Winding back ten years, I had to search hard to find any 2008s in the cellar; I always have the urge to try a ten-year-old local wine early in the year. I could turn up only two wines, both white: Thelma Rhine Riesling and Vergelegen GVB.

It’s quite a coincidence that one should be riesling, as it was in a Call for Comments from the Wine & Spirit Board, dated 26th March 2008 that the long-debated issue of the naming of riesling finally reached a head. Producers of real riesling had long fought a battle against Cape riesling, which was no such thing but a lowlier grape from south west France, known as crouchen. The proposal recommended to the Minister of Agriculture, was from the 2010 vintage:
a) Cape Riesling may still be shown as Crouchen, but not as Riesling; and
b) Weisser Riesling/Rhine Riesling may be indicated as Riesling.

And so it came to pass. (SAWIS still refers to Weisser Riesling in their list of vines in the regions).

Platter 2009 listed just 16 rieslings; that number has doubled in the latest 2018 and more are on the way.
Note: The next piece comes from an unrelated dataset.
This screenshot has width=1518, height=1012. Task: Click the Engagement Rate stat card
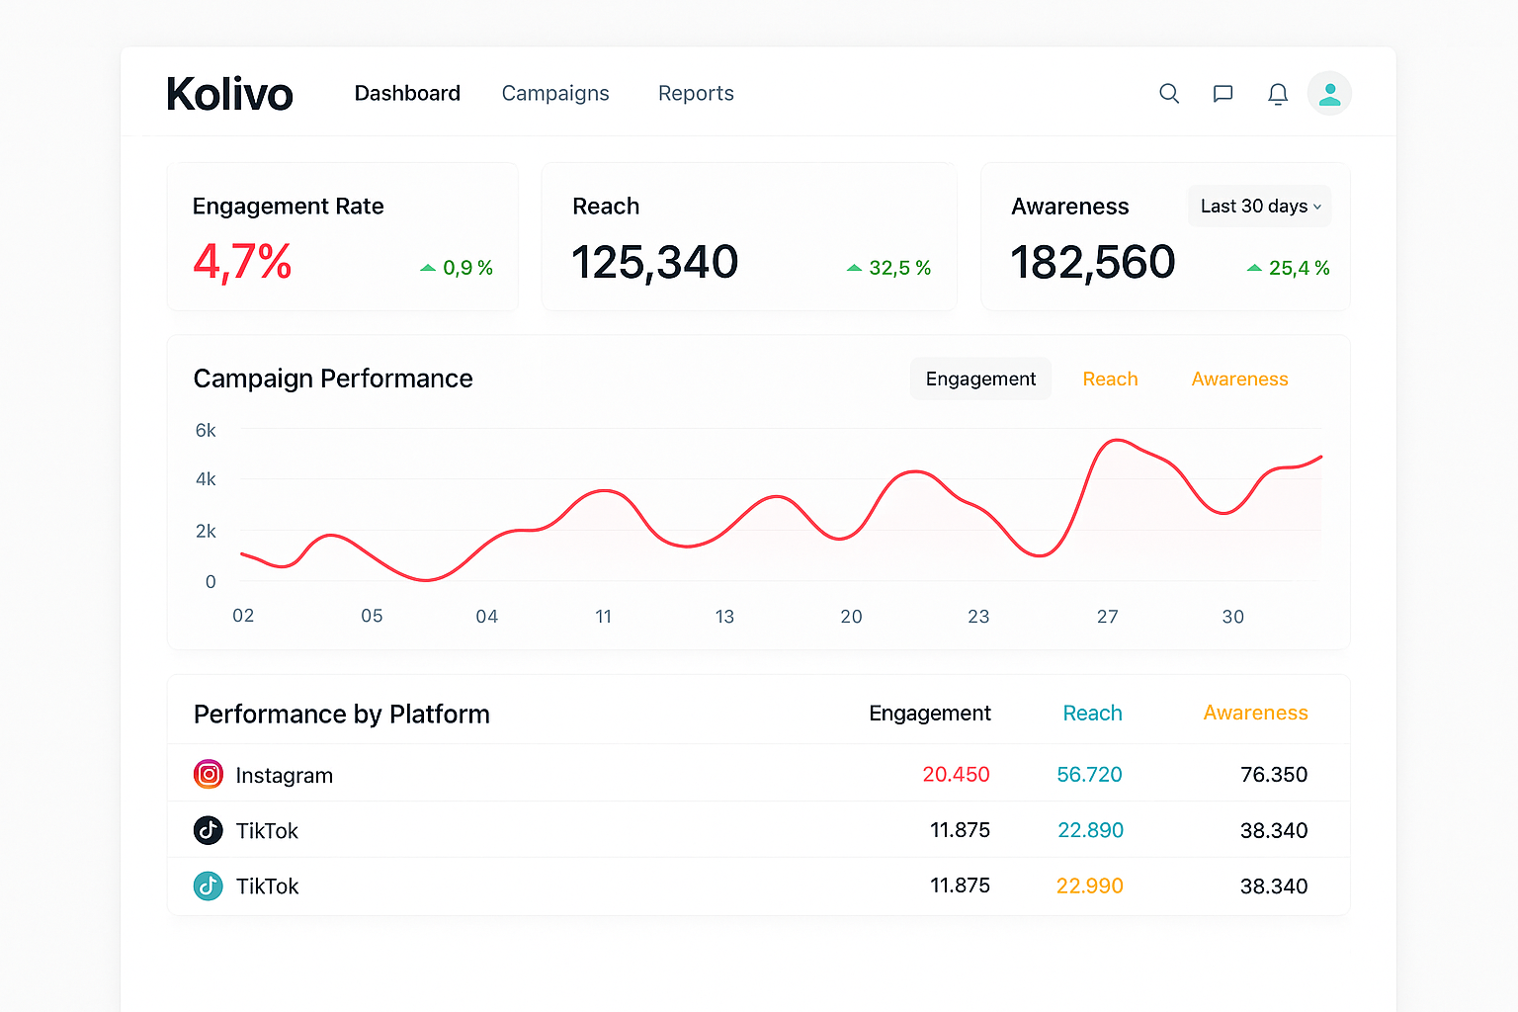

Chris and Suzaan Alheit will be harvesting their first from Ceres this year. Some have taken the dry route, others pursued a sweeter, zesty but lower alcohol style; there are also a few botrytis-laced Noble Late Harvests. There is a much greater sense of purpose and style about today’s rieslings, which implies no disrespect to Gyles Webb, who’s always made a serious wine.

This screwcap bottle had remained bright and full of zest, though the first evening those evolved petrolly flavours were pronounced. Strangely and over the next few days, they disappeared, leaving fresher, more appealing lime tones, lingering on the dry tail. If not vastly complex, the back label told no lies.

Sadly, my only other 2008, Vergelegen GVB, was oxidised; as I had just one bottle, there’s no telling whether others are better. Sauvignon blanc/semillon blends found a natural home in the Cape’s cooler areas with André van Rensburg’s Vergelegen 2001 leading the pack (though Charles Back made a brief foray into the style first in the 1980s). The best mature into classics. Pity about that 2008. Undoubtedly, progress has been made in fine-tuning but little in broadening consumer appreciation for these and white blends generally.

A quick note about 2008 reds: I remember buying Eagles Nest Shiraz (a variety that did better than other reds) and the maiden Newton Johnson Domaine Pinot Noir; that was probably it. Both have long been opened and enjoyed, no doubt a good thing.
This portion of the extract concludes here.